A cybersecurity force should continually seek out malicious actors based on a zero trust and proportionate risk assessment. It should be agile, deploying advanced technical capabilities to block cyber attacks, not only on critical public infrastructure, but also in collaboration with the private sector to protect against major attacks that could cripple the economy. If an adversary engages in a cyber confrontation or attack, a cybersecurity force may need to threaten or mount a counterattack, but it must be as transparent as a military deployment and subject to the same scrutiny, calling the wrong actors with evidence rather than just assumptions. This would be the escalating state, with capacities up to the challenge, regulating where necessary, deterring and always defending.

However, even stronger national cyber defense is not enough. Global solutions are needed to make the globally connected technologies of the future as secure as possible. At the international level, rigorous and enforceable rules are needed, as well as cybersecurity norms and standards. Reliable and secure governance will be essential for the cross-border interdependence implicit in the Internet of things (IoT).

The Internet of Things (IoT) requires reliable and secure governance that could be ensured by a World Cybersecurity Organization (Bernard Hermant / Unsplash)

As hard to swallow for some, developing global rules will require working pragmatically with China, given its probable central role in global value chains. The great lost opportunity of the post-Cold War era has been the failure of the only remaining superpower to invest in strengthening the United Nations system. But it is time to consider a new multilateral framework to deal with security and other challenges of new technologies.
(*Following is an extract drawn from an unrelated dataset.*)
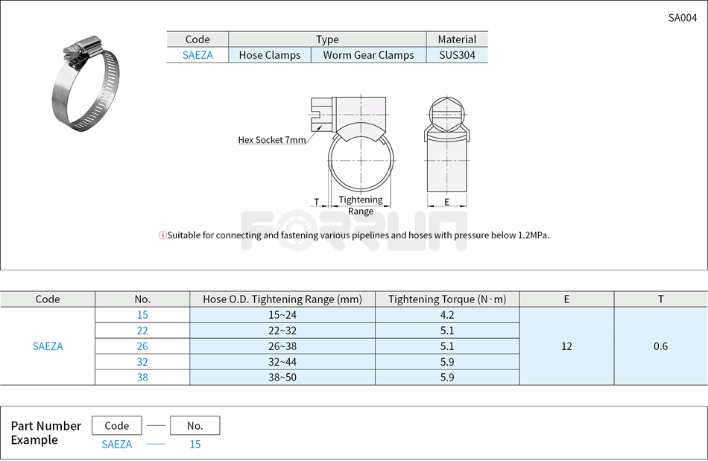Click the Tightening Torque column header

[x=446, y=299]
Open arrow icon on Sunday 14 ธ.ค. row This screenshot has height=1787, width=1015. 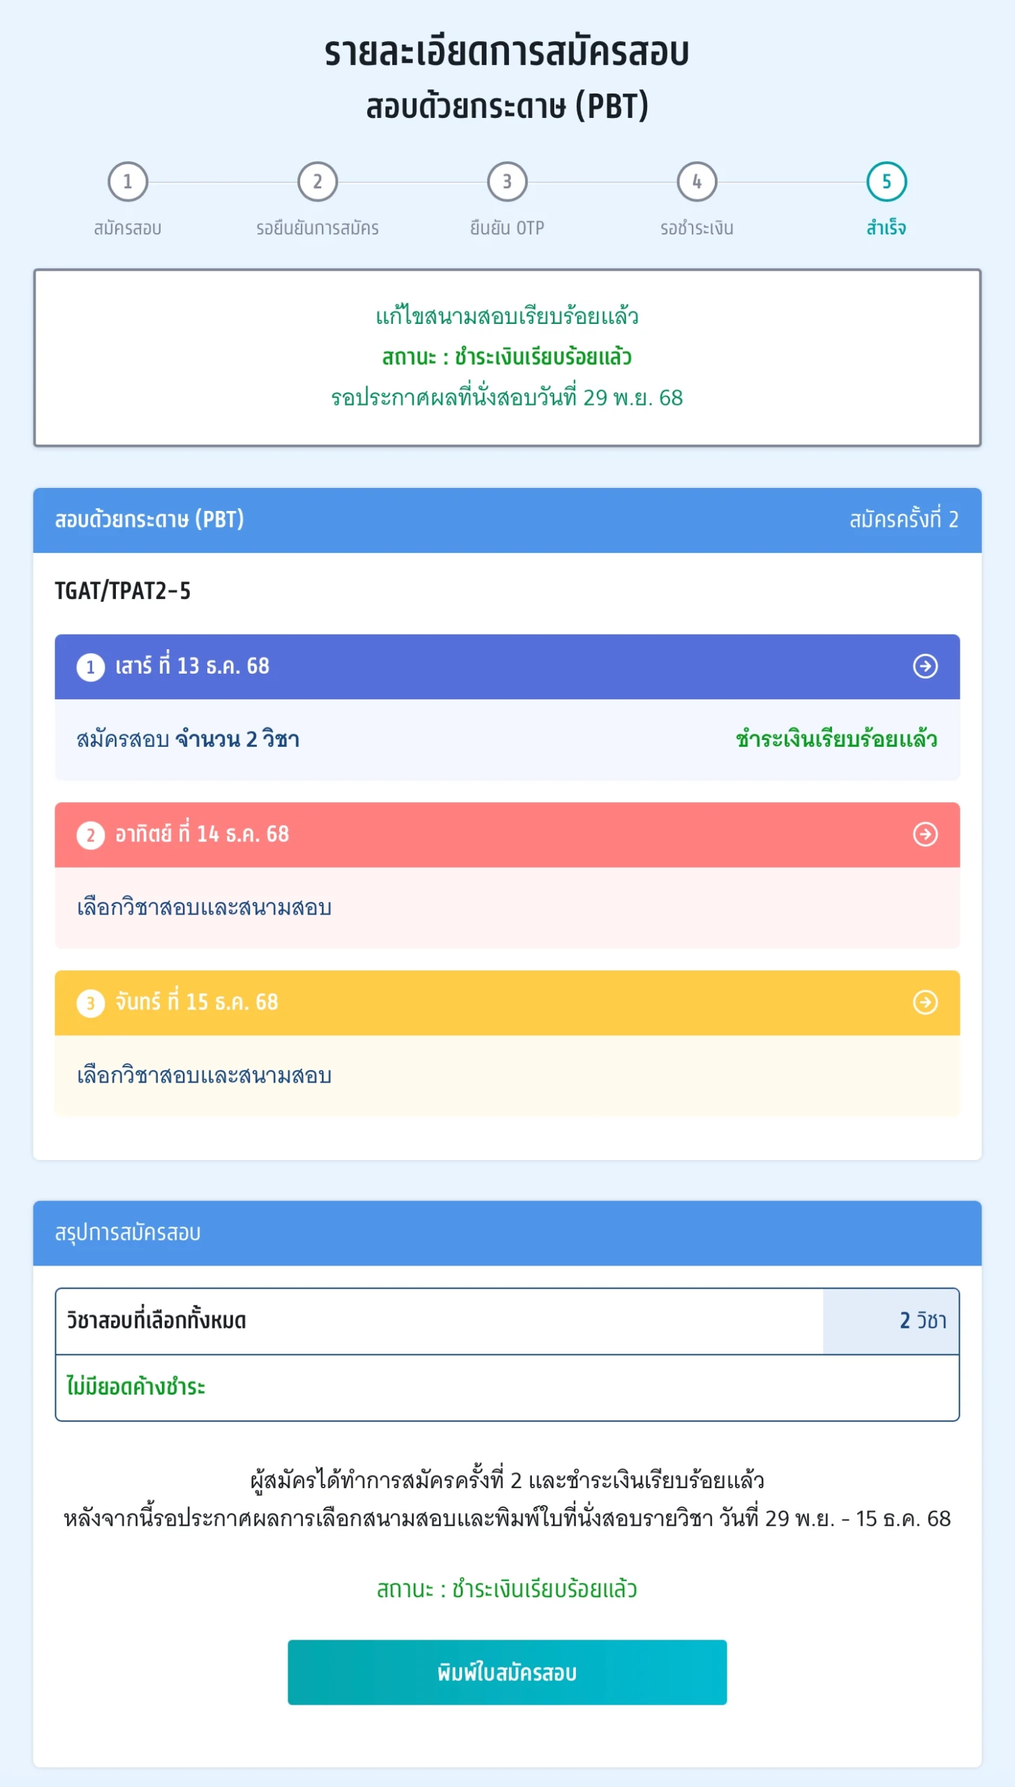click(926, 834)
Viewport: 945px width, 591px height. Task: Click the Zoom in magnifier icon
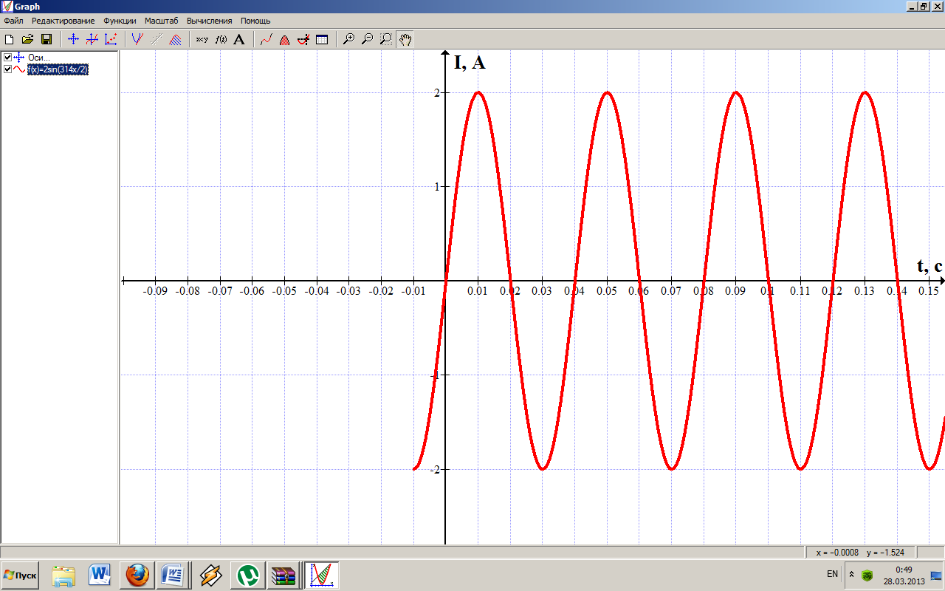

A change of administration in the United States could be an opportunity to bring them back to the table on the development of practical rules at the multilateral level. Just as the Biden administration is engage with China on climate change and other major global challenges, it is time to tackle a less ideological and more pragmatic approach to cyber risks.

It’s time to consider a “World Cyber ​​Security Organization” to manage and enforce the rules for a secure digital economy. Such an organization, strengthening and coordinating the currently scattered and disjointed attempts to establish rules, could be empowered to develop and relentlessly enforce proportionate safety standards. The country of origin of technology companies should be ignored. It could oversee the test centers, bringing an equal measure of control to all companies in all countries to ensure compliance. If the two competing superpowers agreed to this, it would be a big step forward. Without their commitment, of course, this cannot happen.

A world of militarized technology and lawless cyber-jungle is unthinkable.

That there is no serious discussion about the global rules for cybersecurity, at a time when digital transformation is about to connect us all in unprecedented ways, is extraordinary to say the least.

It may seem unrealistic to propose a new multilateral approach at this time. Rule-making and enforcement also seemed unrealistic in the early years of the US-Soviet geopolitical competition, but the International Atomic Energy Agency and a host of arms control agreements became critical in establishing the confidence and disaster prevention, as well as ultimately to play a role in ending the Cold War. As Ronald Reagan used to say, “trust, but verify”.

A zero-trust approach to cybersecurity – pragmatic and defensive rather than ideological – as well as effective global rules for new technologies, could still demonstrate that, as in previous eras, it is possible to coexist, verify and enforce minimum standards to protect citizens from actors. The alternative – a world of militarized technology and anarchic cyber-jungle law – is unthinkable, but due to lack of thinking we are drifting in that direction.